This exercise is not like other diet regimes or fads. This is simply the process of conscious eating. It surely constrains distractions, but that is the first step to adopting a healthy lifestyle. Food fuels your mind and body, so it makes sense for you to be aware of what you are inserting in the temple of your body? Once you practice it, you will feel great about treating your gut, body and brain right by letting them experience the same awareness by osmosis.

Mindful eating practices

Mindfulness is a gift we give ourselves to keep our mind and bodies connected to the present. Do you eat in a rush or get lost in thought spirals? Well, we have news. Such overthinking fools our minds into believing that the mere act of eating has nothing to do with being fulfilled but is supplementary to other actions and activities. This is why we fall prey to binge-eating while watching Netflix or stress eat or feel cranky even after consuming a healthy meal.

A simple pleasure of mindful eating can make you aware of how much food your body needs for the day. This will, in turn, lead to weight management, improved energy, more focus and release of serotonin – the feel-good hormones that make you feel positive about yourselves. 

So, what happens when this relationship with food and the act of eating is not nurtured? To put it broadly, we look at food very negatively.

Negative thinking practices during eating like, “this will only make me fat”, “I am feeling guilty of having this”, “I have no other choice but to live with this” etc. lead to stress. Your body releases cortisol aka the “stress hormone”, leading to an increase in heart rate and blood pressure, thus, storing the food as fat. No matter what nutritional value the meal provides, even if it is healthy, it will be counted as fat to respond to the “fight or flight” situation you’ve created with these thoughts. 

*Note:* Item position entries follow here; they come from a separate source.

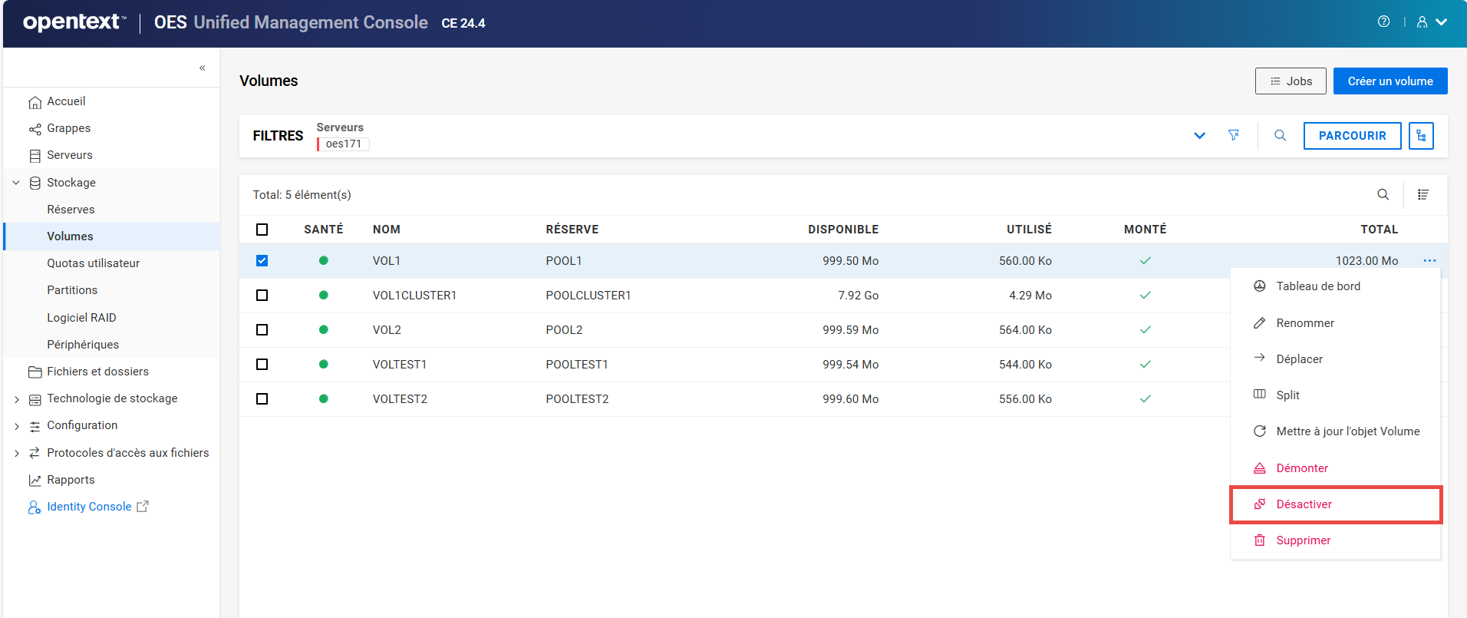The image size is (1467, 618).
Task: Select Désactiver from the context menu
Action: tap(1304, 504)
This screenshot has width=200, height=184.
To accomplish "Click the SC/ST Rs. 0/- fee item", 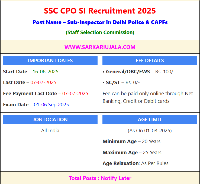I will point(121,83).
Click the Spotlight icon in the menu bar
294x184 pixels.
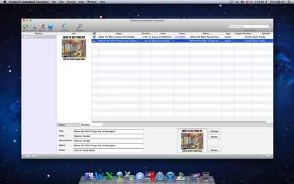(289, 2)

Chronically stressed? Cortisol can lead to an increase in appetite. This is the primary reason you tend to binge-eat, unbeknownst to the fact that it is only making you worse: physically, emotionally and mentally.

Mindful eating can guide you to be aware of the caloric requirements of your body. You will be more aware of yourself, your thoughts, your body and emotions. Your body gives you cues of when you are hungry or feeling satiated, all you need is your senses to be aware of those requirements. Embracing your needs without judgements can help you answer, “When are you feeling hungry?”, “What does your body need?”, “Am I enjoying the food?”, “Is the portion size enough or do I need more food on my plate?”

As Bjarnadóttir explains, “Taking a step back and looking at the big picture it’s easy to see how mindful eating habits will contribute to better mental health. Simply taking time to wind down before a meal, focusing only on the food in front of you and eating it with attention and without judgment, will promote lower stress levels, decrease your eating speed, improve your digestion, and build a healthier relationship with food overall.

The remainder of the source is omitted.